→ Problem requirements
Of the entries below, return exactly those lines that fall between the one containing "At what coordinates should I click to accomplish: Click" and the one containing "This screenshot has width=853, height=372.", the two end lines included.

(Saved data entries)
* * *
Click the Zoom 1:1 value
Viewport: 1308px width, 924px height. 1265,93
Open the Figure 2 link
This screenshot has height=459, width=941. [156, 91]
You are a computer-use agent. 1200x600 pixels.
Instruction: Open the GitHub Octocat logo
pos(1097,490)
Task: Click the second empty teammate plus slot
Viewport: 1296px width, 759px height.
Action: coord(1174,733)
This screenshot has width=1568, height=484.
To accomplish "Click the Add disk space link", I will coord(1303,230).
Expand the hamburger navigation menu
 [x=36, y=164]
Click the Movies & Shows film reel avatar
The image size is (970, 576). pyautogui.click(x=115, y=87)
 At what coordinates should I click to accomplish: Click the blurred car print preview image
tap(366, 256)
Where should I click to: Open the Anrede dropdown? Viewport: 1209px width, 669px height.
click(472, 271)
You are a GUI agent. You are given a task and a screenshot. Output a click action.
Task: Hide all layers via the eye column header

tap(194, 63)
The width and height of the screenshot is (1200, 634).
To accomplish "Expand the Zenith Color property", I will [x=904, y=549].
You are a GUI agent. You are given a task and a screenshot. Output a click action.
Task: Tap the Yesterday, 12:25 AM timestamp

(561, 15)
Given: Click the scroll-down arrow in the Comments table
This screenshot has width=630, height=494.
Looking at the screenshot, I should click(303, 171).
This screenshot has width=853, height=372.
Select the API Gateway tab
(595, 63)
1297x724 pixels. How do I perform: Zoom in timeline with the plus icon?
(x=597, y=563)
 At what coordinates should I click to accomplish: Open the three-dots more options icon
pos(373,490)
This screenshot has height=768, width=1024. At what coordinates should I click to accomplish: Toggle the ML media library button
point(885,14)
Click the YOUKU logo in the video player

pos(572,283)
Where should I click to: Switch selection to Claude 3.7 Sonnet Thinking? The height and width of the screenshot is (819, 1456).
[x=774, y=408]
* * *
→ Answer box
 At what coordinates should I click to accomplish: Click the blurred car print preview image
tap(366, 256)
Where should I click to: Open the Anrede dropdown? Viewport: 1209px width, 669px height.
click(472, 271)
You are a GUI agent. You are given a task and a screenshot. Output a click action.
Task: Hide all layers via the eye column header

tap(194, 63)
The width and height of the screenshot is (1200, 634).
To accomplish "Expand the Zenith Color property", I will [x=904, y=549].
You are a GUI agent. You are given a task and a screenshot. Output a click action.
Task: Tap the Yesterday, 12:25 AM timestamp

(561, 15)
Given: Click the scroll-down arrow in the Comments table
This screenshot has width=630, height=494.
Looking at the screenshot, I should click(303, 171).
This screenshot has width=853, height=372.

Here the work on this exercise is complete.